So what is the best time of day to run? Good question. Whether you are a recreational runner or someone who races competitively, we can likely all agree on one thing: running can be difficult no matter what time of day it is! Most of us have probably noticed that heading out for a run at certain times of the day seems to make our efforts feel slightly easier. You aren’t wrong and there are some scientific reasons why this is. Let’s explore…
You’ve likely heard this one before. We all have them. These small fluctuations in the performance of bodily functions operate on a 24-hour basis. There are over 100 circadian rhythms that scientists measure, but body temperature, lung performance, and energy stores seem to relate most directly to running.
Morning time is when body temperature is at its lowest, so muscles may feel stiff. Lung function is at its weakest then as well. And since we haven’t eaten in several hours, our energy stores are depleted. The ol’ circadian rhythm is likely working against you on that 5:30 am run!
Lunchtime brings another dip in body temperature and lung function, so running then isn’t optimal from a scientific standpoint. Mid to late afternoon just may be the sweet spot. This is when body temperature peaks and lung function is improved by as much as 6%. Do you feel like running after a long day of work? Probably not, but give it a try.
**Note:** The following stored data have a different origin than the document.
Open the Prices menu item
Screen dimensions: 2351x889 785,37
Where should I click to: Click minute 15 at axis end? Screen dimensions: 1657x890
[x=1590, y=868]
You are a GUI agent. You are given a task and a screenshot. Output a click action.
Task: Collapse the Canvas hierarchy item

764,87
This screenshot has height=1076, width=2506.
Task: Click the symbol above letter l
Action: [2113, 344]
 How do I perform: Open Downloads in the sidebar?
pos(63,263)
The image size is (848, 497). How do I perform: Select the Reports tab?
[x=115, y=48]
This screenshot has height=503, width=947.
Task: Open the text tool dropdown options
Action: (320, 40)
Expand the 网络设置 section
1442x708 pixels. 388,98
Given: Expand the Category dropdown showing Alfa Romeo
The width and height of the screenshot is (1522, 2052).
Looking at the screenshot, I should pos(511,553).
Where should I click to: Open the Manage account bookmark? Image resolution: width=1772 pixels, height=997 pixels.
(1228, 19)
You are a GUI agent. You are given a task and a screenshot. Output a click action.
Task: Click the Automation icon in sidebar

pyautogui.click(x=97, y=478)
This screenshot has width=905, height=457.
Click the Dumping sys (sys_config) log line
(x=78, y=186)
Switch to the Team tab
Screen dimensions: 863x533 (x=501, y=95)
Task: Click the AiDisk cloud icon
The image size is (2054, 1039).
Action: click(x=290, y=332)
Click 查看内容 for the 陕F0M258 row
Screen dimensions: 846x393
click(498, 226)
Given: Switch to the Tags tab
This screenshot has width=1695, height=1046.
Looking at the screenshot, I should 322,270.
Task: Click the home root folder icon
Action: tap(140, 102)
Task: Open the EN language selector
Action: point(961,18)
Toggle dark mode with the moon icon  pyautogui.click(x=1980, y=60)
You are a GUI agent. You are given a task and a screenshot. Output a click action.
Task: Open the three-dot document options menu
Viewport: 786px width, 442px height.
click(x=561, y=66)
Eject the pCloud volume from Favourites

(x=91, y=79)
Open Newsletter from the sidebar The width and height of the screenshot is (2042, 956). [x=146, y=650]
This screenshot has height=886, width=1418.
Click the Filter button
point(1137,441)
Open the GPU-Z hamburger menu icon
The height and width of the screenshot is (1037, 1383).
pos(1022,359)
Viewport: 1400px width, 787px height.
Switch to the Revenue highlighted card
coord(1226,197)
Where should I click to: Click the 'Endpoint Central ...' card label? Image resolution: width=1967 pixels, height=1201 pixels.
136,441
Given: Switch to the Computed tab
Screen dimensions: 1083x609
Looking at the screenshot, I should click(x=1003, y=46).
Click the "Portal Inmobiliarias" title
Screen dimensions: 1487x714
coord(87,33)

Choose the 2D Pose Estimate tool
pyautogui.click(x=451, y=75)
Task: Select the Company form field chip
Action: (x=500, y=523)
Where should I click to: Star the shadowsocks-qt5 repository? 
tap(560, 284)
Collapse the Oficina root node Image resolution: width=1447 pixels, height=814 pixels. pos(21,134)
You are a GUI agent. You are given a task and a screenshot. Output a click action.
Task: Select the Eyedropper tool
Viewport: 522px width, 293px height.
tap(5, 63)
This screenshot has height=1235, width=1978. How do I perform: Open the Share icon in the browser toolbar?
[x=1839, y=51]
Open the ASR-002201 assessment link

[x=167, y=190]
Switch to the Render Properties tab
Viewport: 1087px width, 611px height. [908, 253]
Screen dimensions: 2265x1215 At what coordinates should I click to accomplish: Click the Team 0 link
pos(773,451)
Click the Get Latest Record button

Your muscles will be looser and you may ultimately need to give less effort to maintain (or improve) your pace!
You are unlikely to talk to any runner who doesn’t have some choice words about the challenges of running in the heat. According to Runner’s World, every 5°F rise in temperature above 60°F can slow your pace by as much as 20 to 30 seconds per mile. Why does this happen? Among other things, all of that sweating we do to cool us down causes us to lose fluids. Our pulmonary system also has to work harder to initiate oxygen flow between the lungs and the muscles. In short, the hotter the temperature, the harder the effort required to maintain our usual pace. What this adds up to is this: during the summer months, you may have to pay more attention to the temperature than anything else. Early morning and later evening runs (when the temperature can be 10-15 degrees cooler) may be your best option. Once things start to cool down, you can go back to focusing on your circadian rhythms.
Most of us have jobs, families, and a host of other responsibilities that can get in the way of getting out the door. While running in the early evening might sync best with our circadian rhythms, it might not sync well with our carpool schedule, homework monitoring, making dinner, and so on.
Although our muscles don’t perform optimally in the early morning, that may be the only time our running group can get in 5 miles together. Yes- there are times when the heat and the flow of our circadian rhythms are worth factoring into our training plan. Despite all the science, the best time of day to run is often just the time that we can manage to fit it into our schedule. And that’s just fine, too!